━━━━━ DATASET EXCERPTS ━━━━━

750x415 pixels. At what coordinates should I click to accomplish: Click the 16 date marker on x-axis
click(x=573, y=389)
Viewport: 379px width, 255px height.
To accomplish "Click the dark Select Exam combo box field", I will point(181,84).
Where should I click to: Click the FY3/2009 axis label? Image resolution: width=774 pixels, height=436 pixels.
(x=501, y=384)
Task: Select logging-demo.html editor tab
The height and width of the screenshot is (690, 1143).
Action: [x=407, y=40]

━━━━━
━━━━━ DATASET EXCERPTS ━━━━━

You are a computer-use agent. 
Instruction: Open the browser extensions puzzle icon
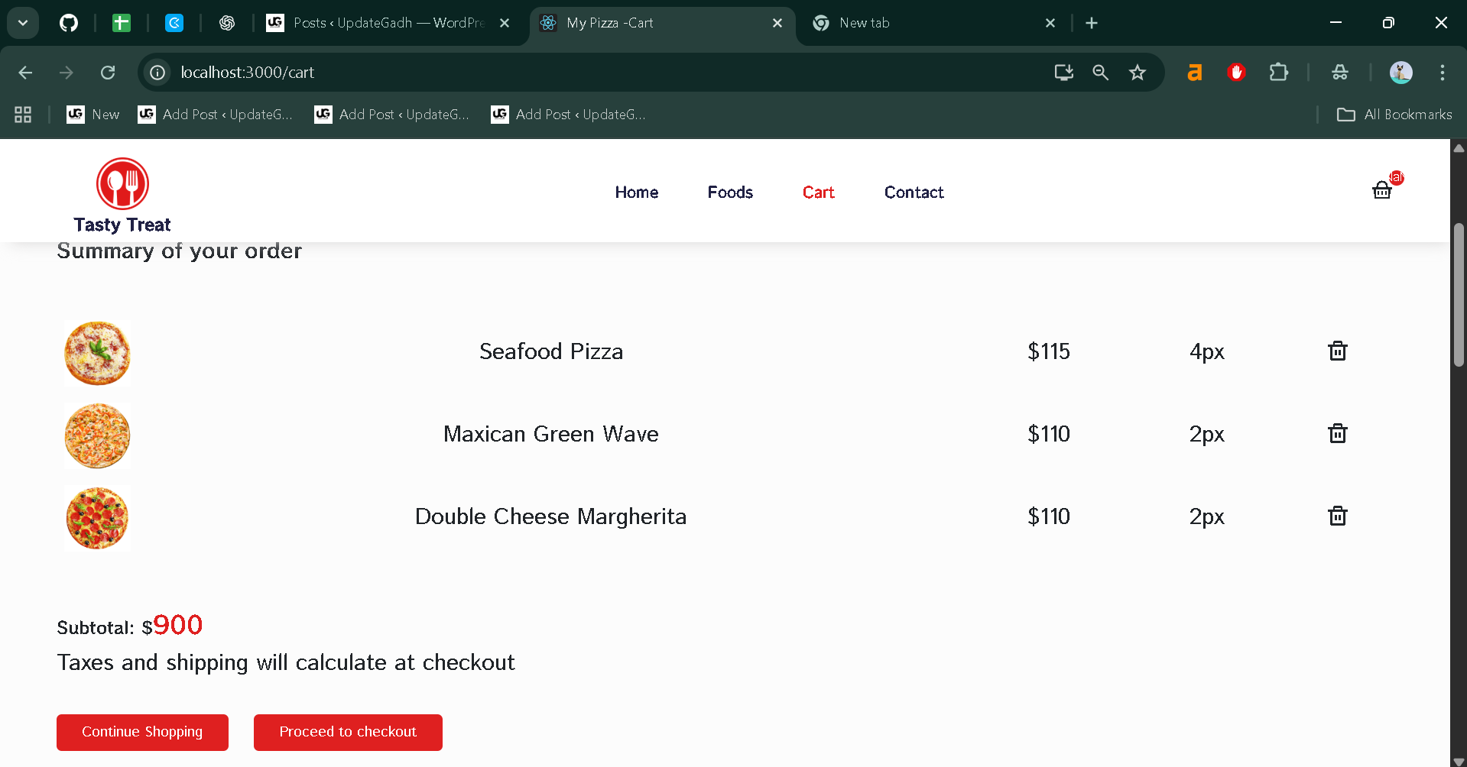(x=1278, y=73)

━━━━━

WORK REQUEST>
Each line above from the one with "Viewport: 379px width, 255px height." up to and including the one with "Task: Select logging-demo.html editor tab" must be set down exactly, and no line outside that span may appear.

FINISHED EXERCISE>
Viewport: 379px width, 255px height.
To accomplish "Click the dark Select Exam combo box field", I will point(181,84).
Where should I click to: Click the FY3/2009 axis label? Image resolution: width=774 pixels, height=436 pixels.
(x=501, y=384)
Task: Select logging-demo.html editor tab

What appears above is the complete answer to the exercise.